* _WHAT NEEDS TO BE DONE_:
Search the records below for "نمایش بیشتر (148, 456)". Return that line and all remaining lines exactly.

* _INPUT MATERIAL_:
[Start of Attachment]

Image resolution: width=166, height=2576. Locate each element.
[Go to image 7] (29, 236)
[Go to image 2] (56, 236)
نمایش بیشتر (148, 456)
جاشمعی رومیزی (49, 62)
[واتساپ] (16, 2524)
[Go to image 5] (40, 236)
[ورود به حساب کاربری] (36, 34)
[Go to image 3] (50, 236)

[End of Attachment]

* _RESULT OF THIS TASK_:
نمایش بیشتر (148, 456)
جاشمعی رومیزی (49, 62)
[واتساپ] (16, 2524)
[Go to image 5] (40, 236)
[ورود به حساب کاربری] (36, 34)
[Go to image 3] (50, 236)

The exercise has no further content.